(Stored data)

§

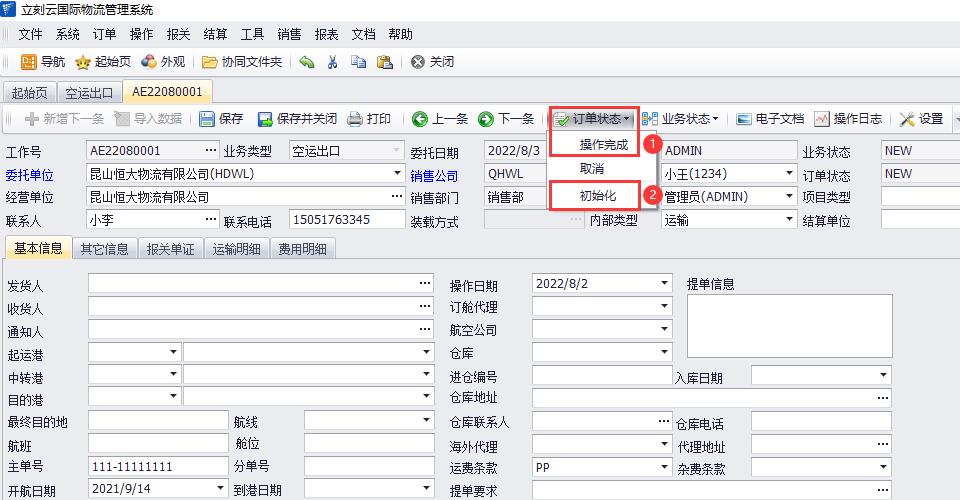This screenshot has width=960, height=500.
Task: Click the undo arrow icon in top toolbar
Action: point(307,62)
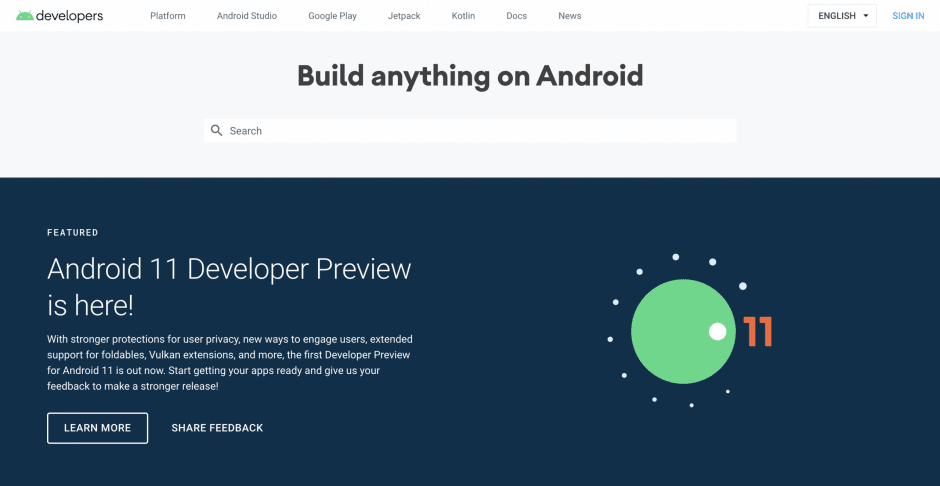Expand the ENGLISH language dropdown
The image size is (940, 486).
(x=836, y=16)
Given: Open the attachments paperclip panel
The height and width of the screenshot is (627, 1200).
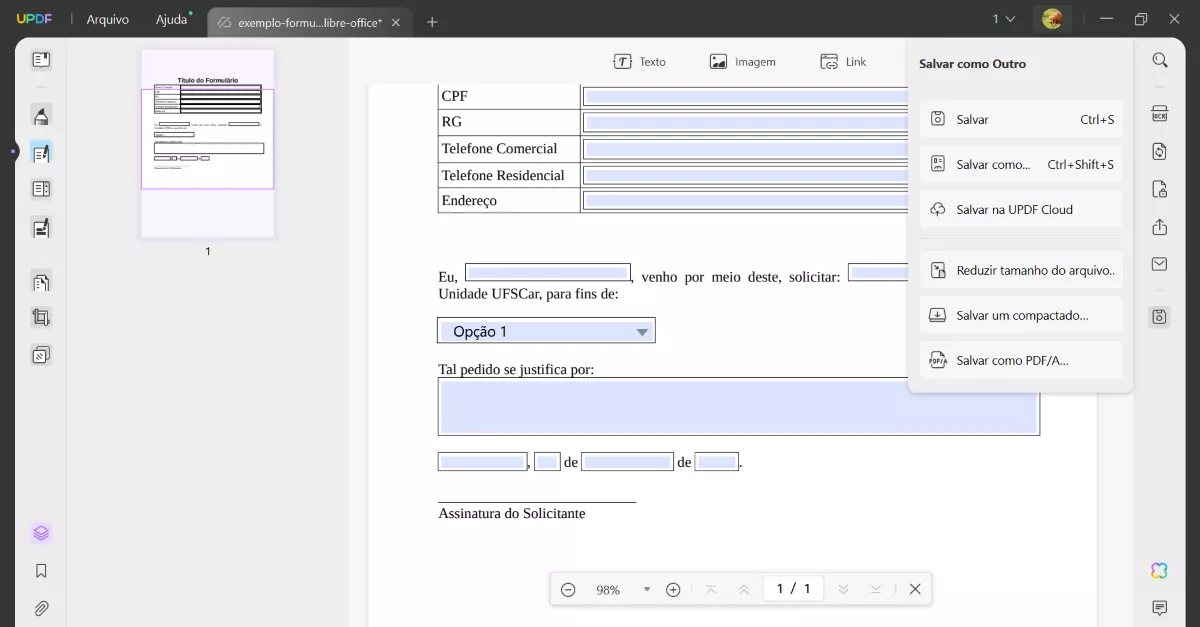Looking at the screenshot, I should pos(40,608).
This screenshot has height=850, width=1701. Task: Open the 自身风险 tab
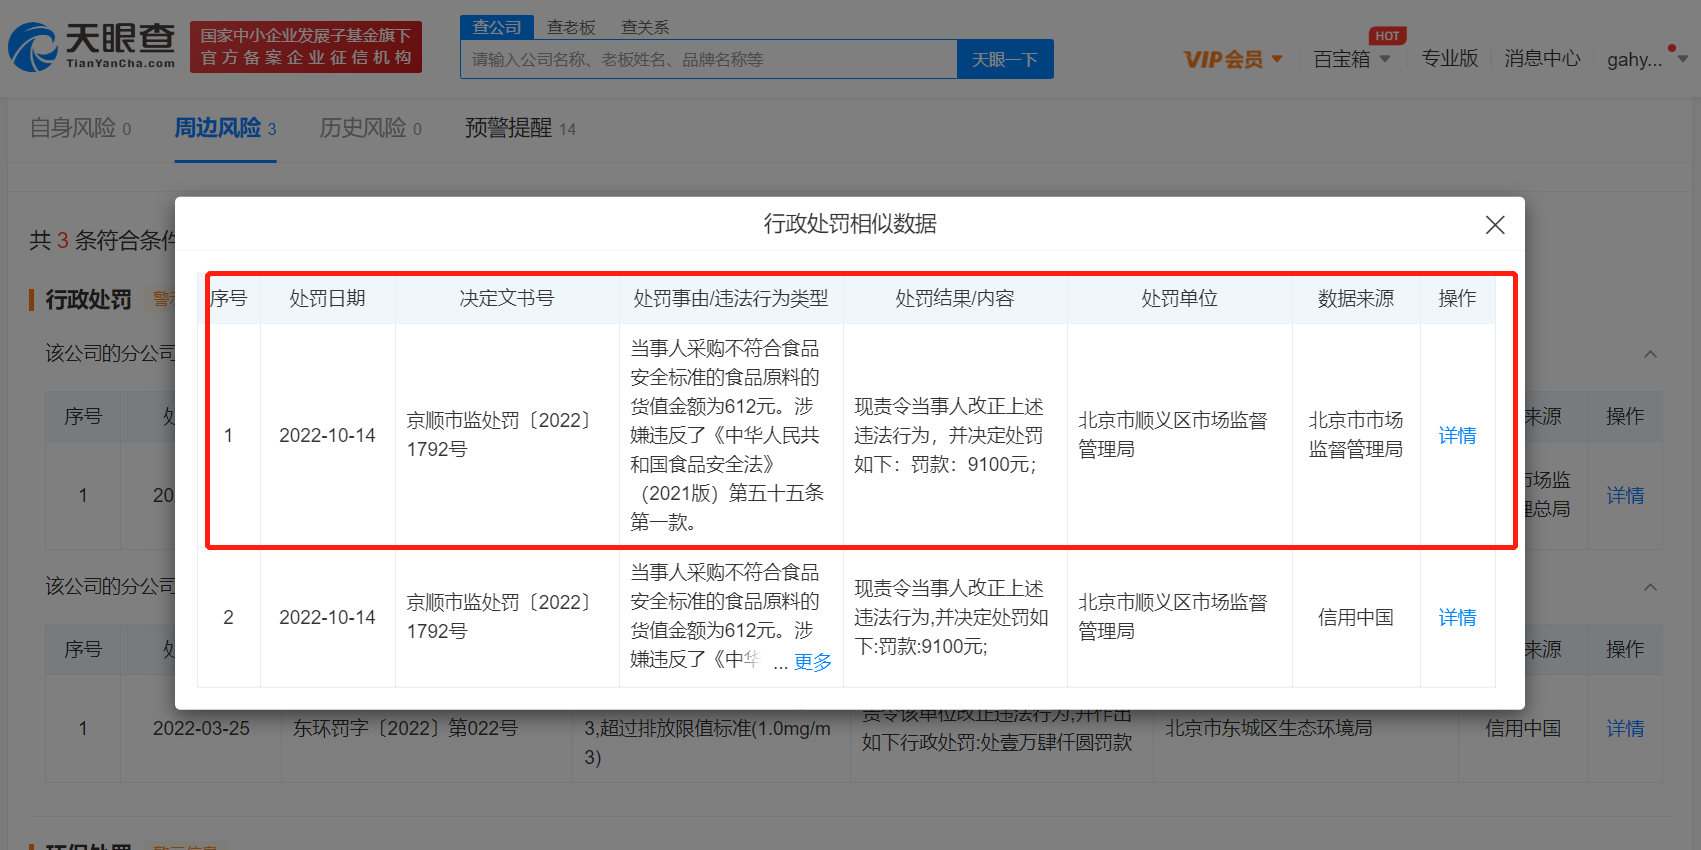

§

■ **Exercise description**:
Each line from the one holding "Given: Open the attachments paperclip panel" through the last line of the records above must be duplicated exactly, and pictures must not be.

■ **Answer for the task**:
Given: Open the attachments paperclip panel
The height and width of the screenshot is (627, 1200).
Looking at the screenshot, I should pos(40,608).
This screenshot has height=850, width=1701. Task: Open the 自身风险 tab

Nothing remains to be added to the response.